The Armenian Evangelical School of Trad () was built in 1936, in a poor area in East Beirut named Trad District. It had kindergarten, and six primary classes.

The last principal was Mrs. Vera Sevadjian.

History
The Armenian Evangelical Social Center School of Trad was built in 1936, in Trad district, which is a poor area in Eastern suburbs of Beirut, Lebanon. It was originally a refugee camp for the Armenians escaping from Turkey because of the massacres in 1915. 
The school was built specifically for disadvantaged children – the generation of the Armenian refugees who, because of their desperate situation, were left without education. Being aware of this situation, a missionary, serving in the Armenian community, Miss Elizabeth Webb, had the vision of founding a center to save these children. So she gathered them and taught them how to read and write.

Later, Miss Webb bought a piece of land and donated it to the Armenian Evangelical Church to be used as a social center.
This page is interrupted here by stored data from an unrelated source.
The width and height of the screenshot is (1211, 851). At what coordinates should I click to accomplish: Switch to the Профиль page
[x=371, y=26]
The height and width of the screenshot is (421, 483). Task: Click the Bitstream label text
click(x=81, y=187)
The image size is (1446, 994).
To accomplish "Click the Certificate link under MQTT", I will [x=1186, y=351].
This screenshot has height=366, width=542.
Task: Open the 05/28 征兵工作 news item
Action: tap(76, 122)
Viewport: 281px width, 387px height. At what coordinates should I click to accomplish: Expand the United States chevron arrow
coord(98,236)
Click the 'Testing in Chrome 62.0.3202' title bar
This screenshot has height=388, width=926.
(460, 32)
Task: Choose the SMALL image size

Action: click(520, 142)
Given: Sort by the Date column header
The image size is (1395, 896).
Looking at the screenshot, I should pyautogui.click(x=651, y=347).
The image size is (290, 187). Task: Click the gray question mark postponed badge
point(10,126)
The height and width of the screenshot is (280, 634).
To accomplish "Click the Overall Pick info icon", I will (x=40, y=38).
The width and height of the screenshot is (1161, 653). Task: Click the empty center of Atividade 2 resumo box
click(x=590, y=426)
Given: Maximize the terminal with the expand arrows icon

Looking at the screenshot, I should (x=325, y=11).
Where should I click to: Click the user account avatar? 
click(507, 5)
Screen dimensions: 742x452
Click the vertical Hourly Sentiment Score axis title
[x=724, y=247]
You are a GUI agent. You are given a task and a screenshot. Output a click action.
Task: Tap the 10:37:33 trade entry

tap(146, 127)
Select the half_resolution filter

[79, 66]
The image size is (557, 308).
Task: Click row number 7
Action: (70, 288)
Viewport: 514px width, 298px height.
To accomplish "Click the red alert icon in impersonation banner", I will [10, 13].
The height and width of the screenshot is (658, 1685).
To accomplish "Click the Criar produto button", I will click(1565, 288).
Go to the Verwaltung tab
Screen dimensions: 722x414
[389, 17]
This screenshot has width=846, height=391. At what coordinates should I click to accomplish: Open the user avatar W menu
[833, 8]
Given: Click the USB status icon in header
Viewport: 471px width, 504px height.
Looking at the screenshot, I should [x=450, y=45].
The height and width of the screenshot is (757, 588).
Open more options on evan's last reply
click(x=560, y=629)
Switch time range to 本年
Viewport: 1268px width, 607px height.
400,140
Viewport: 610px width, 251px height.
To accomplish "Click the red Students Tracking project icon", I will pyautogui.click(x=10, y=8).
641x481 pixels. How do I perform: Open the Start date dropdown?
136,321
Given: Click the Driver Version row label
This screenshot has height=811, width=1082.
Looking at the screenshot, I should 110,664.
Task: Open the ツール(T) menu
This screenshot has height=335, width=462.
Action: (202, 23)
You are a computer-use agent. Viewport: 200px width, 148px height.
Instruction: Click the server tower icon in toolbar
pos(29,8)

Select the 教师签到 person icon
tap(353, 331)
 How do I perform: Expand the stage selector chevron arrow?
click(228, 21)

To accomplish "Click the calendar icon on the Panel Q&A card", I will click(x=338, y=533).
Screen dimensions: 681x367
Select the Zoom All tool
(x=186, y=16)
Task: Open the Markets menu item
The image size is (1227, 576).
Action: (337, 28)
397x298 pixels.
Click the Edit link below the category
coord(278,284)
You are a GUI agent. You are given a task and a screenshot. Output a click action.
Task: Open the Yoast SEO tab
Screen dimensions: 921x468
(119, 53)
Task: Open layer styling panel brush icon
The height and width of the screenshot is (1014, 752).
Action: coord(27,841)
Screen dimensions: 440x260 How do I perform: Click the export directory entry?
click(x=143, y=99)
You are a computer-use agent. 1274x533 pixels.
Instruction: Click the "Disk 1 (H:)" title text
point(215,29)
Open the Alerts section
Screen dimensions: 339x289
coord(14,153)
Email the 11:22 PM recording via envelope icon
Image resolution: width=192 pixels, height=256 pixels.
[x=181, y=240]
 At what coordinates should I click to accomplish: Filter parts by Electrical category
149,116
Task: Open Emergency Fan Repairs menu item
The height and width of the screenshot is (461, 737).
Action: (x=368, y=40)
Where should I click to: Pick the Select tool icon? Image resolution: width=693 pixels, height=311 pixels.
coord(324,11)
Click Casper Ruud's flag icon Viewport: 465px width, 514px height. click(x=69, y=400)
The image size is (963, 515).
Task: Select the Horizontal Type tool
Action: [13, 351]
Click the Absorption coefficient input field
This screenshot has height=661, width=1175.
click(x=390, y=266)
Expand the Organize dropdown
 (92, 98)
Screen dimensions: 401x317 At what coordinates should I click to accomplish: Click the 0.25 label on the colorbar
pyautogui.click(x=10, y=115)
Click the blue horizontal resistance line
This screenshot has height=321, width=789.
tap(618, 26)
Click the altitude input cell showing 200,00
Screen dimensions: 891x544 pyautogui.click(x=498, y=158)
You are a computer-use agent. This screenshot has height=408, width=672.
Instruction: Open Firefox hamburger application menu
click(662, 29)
Gradually, the center developed into a school. In 1948 the school had its full elementary classes. 
In 1969, the present building was established.

The school shared its building with the social center, which was available for the children after school hours, where they could study & receive help. The social center also reached the children & the adolescents through spiritual & social activities.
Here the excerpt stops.